Осипов долго молчал, задумчиво потирая лоб.
— Тяжело мне стало. Гуров разбередил, — заговорил он уже другим, потеплевшим голосов. — Очень тяжело. Вот и прорвалось. Выболтал тебе эту историю и уже жалею. Коситься будешь. Ведь так?
— Не знаю. Может, и не буду. Мне хочется верить, что ты честный парень. Но на кой черт ты мне это рассказываешь? Я обязан тебе жизнью и никогда об этом не забываю, однако, извини, мне надо подумать, переварить. Размяк и ты, как Василь Васильич. Он по-своему, а ты по-своему. А что, если подобные мысли станут приходить чаще? Ведь свихнуться можешь?
— Я никогда не свихнусь!
— Ладно. Поживем — увидим.
Я пролежал без движения до поверки. Сон так и не пришел в ту затянувшуюся ночь.
4
Обычная лагерная похлебка сменилась магарой. Из мелких зерен этой отдаленно похожей на просо травы варили густую баланду. Она создавала ощущение некоторой сытости.
Но вместе с зернышками магары в желудок попадало большое количество неотвеянной, удивительно твердой шелухи. Острыми краями шелуха впивалась в желудок, кишечник, и редкий организм мог с нею справиться. Очень скоро наступала непроходимость кишечника, сопровождавшаяся ужасными болями и смертью.
Только наевшись магаровой баланды, многие поняли весь ужас своего положения, перепуганно приуныли и целыми днями висели на краю зловонной ямы, пытаясь проволочной петлей извлечь затвердевшую пищу. Но было уже поздно.
Полные бачки баланды стояли под стеной казармы, и никто уже к ним не подходил.
Дней через восемь магаровая баланда сменилась обычной грязной бурдой. К тому времени добрая половина военнопленных перекочевала из карантина «на волю» — в заблаговременно отрытые огромные могильные ямы.
В первых числах июля на утренней поверке появился комендант лагеря — пожилой обер-лейтенант в поношенном неряшливом мундире. На его плоском лице пасынком пристроился большой мясистый нос, сплошь покрытый густой сеткой фиолетовых жилок. Тяжелые отечные мешки оттягивали выцветшие глаза книзу. Углы губ брезгливо опущены, отчего мясистая нижняя губа вывернулась, и казалось, что к подбородку приклеился кусок сырого мяса.
Пока тянулась поверка, он безучастно стоял в стороне, удерживая на поводке поджарую линяющую овчарку.
После поверки офицеров построили отдельно, остальным скомандовали разойтись, перейти на другую сторону казармы.
На поверочном плацу осталось человек сто.
Комендант медленно, словно крадучись, пошел вдоль строя, прилипая взглядом к лицам пленных. Люди поеживались, переминались с ноги на ногу.

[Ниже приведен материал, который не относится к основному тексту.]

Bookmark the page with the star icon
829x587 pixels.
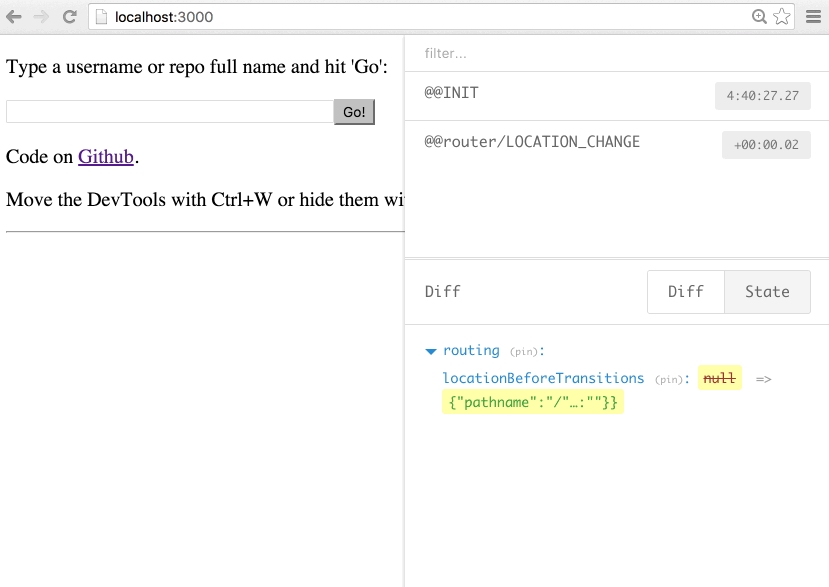(782, 17)
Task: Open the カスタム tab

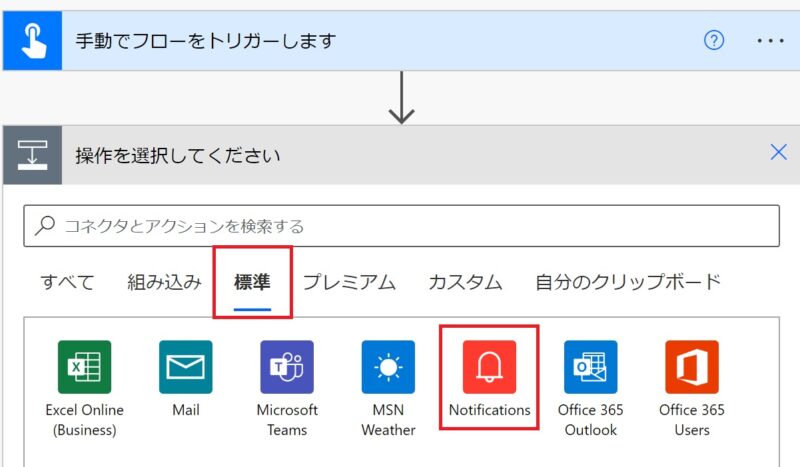Action: click(465, 282)
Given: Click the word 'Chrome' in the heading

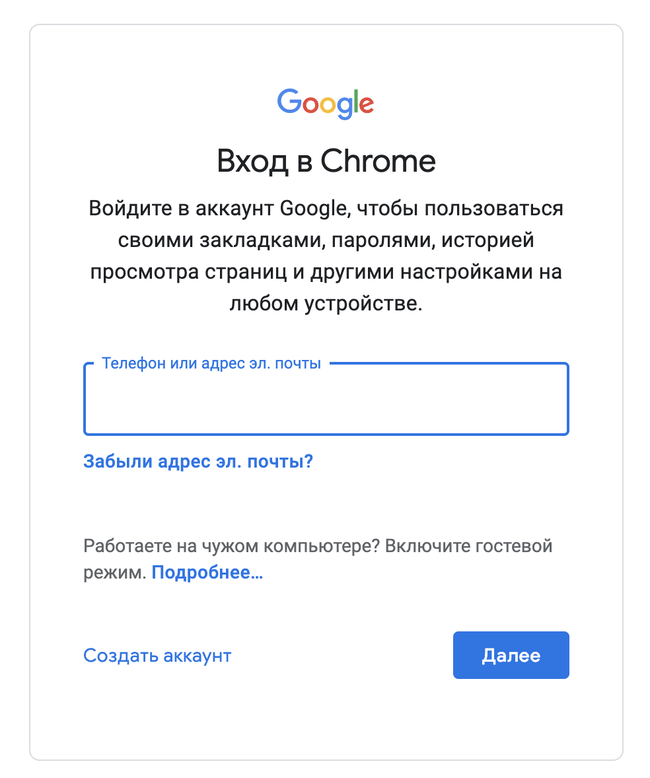Looking at the screenshot, I should [x=378, y=161].

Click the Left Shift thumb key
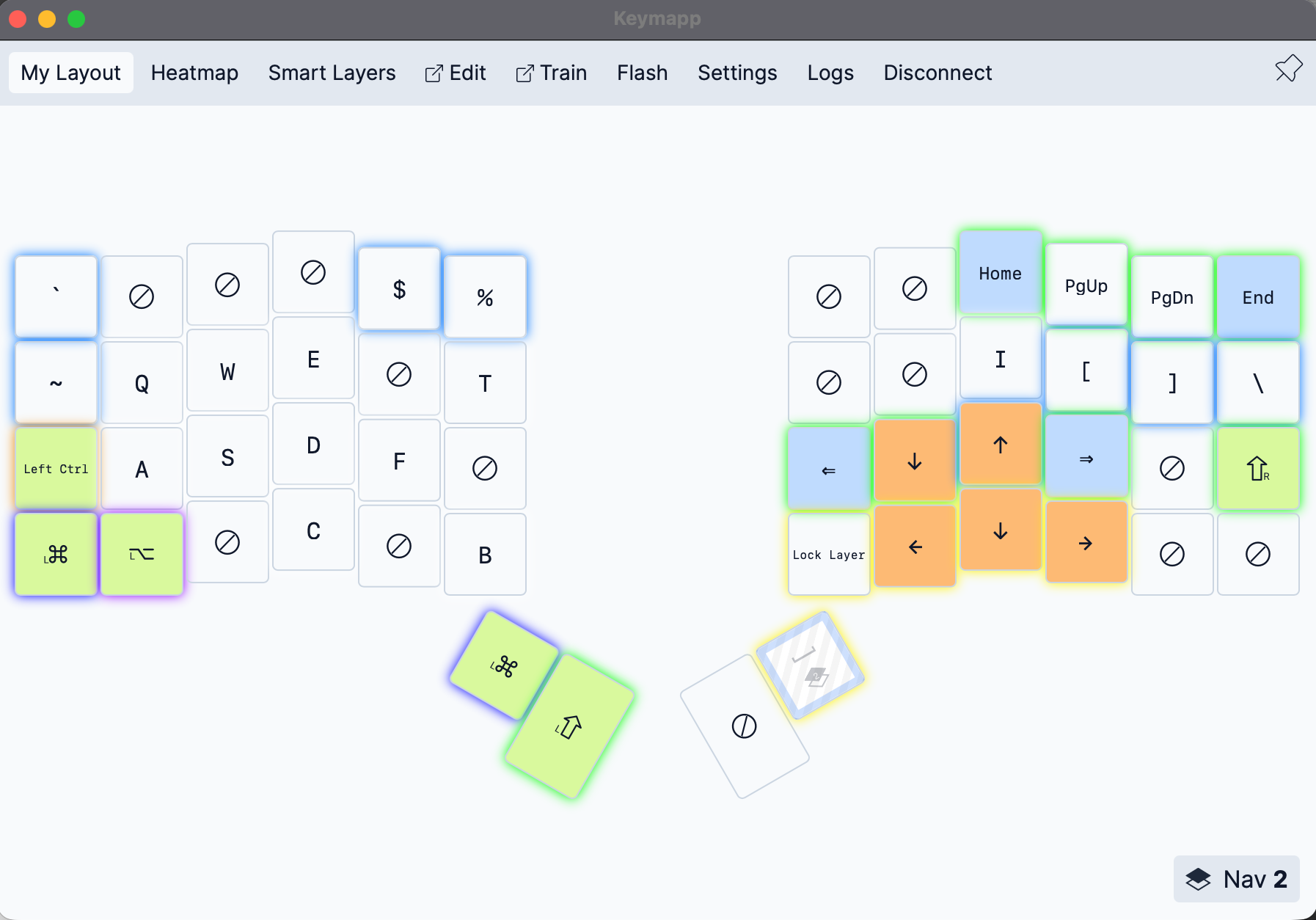point(569,726)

Смотреть ему в глаза было так же трудно, как смотреть в глаза сумасшедшему.
— Евреям выйти из строя! — скомандовал он по-русски. — На раздумье даю две минуты.
Голос у него осипший, видимо от постоянного перепоя.

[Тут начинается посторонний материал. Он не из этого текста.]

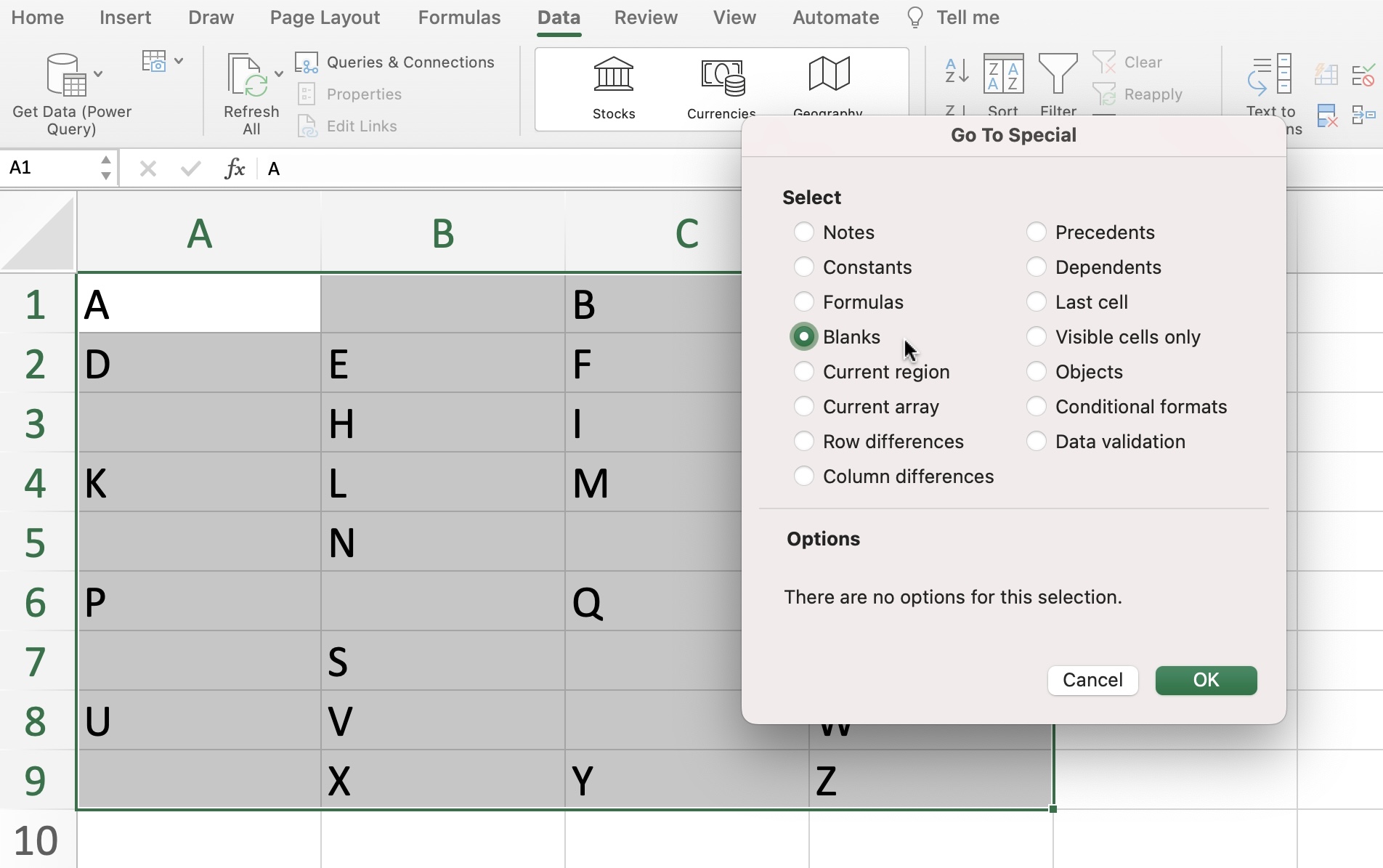1383x868 pixels.
Task: Cancel the Go To Special dialog
Action: click(1092, 681)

Строй не шелохнулся. Невольно внутрь заполз холодок: «Вот оно, началось».
Две минуты прошли. Вялость коменданта исчезла бесследно.

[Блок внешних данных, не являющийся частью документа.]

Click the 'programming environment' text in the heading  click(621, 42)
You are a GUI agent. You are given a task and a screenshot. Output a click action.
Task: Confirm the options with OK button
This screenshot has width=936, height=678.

— Построиться в одну шеренгу!
Пока мы перестраивались, в карантин быстро вошли четверо автоматчиков, остановились напротив.
— Снять штаны!
Раздумывать и ожидать повторения не приходилось.
— Бистро, бистро! — подгонял комендант.
Сопровождаемый фельдфебелем, он вновь двинулся вдоль шеренги пленных, опустивших головы от стыда и унижения. Теперь он уже не смотрел в лица, а медленно переходил от одного к другому, иногда останавливаясь перед кем-нибудь на короткое время. Собака нетерпеливо повизгивала, рвалась с короткого поводка, а нас, подвергнутых этому дикому осмотру, пробирала нервная дрожь.
Против одного из пленных комендант задержался дольше обычного.
— Еврей?
Побелевший парнишка утвердительно качнул головой. В тот же миг, почуяв свободу, собака рванулась вперед.
В воздухе зазвенел исступленный крик. Натренированный пес впился клыками в несчастного еврея и, раздирая когтями бедро, потянул его по плацу. Хилый паренек, закатив глаза, беспорядочно отмахивался руками, пытаясь отбиться от серого зверя, но через несколько шагов, запутавшись ногами, споткнулся, упал. По плацу покатился неловкий ком, черня землю пятнами крови.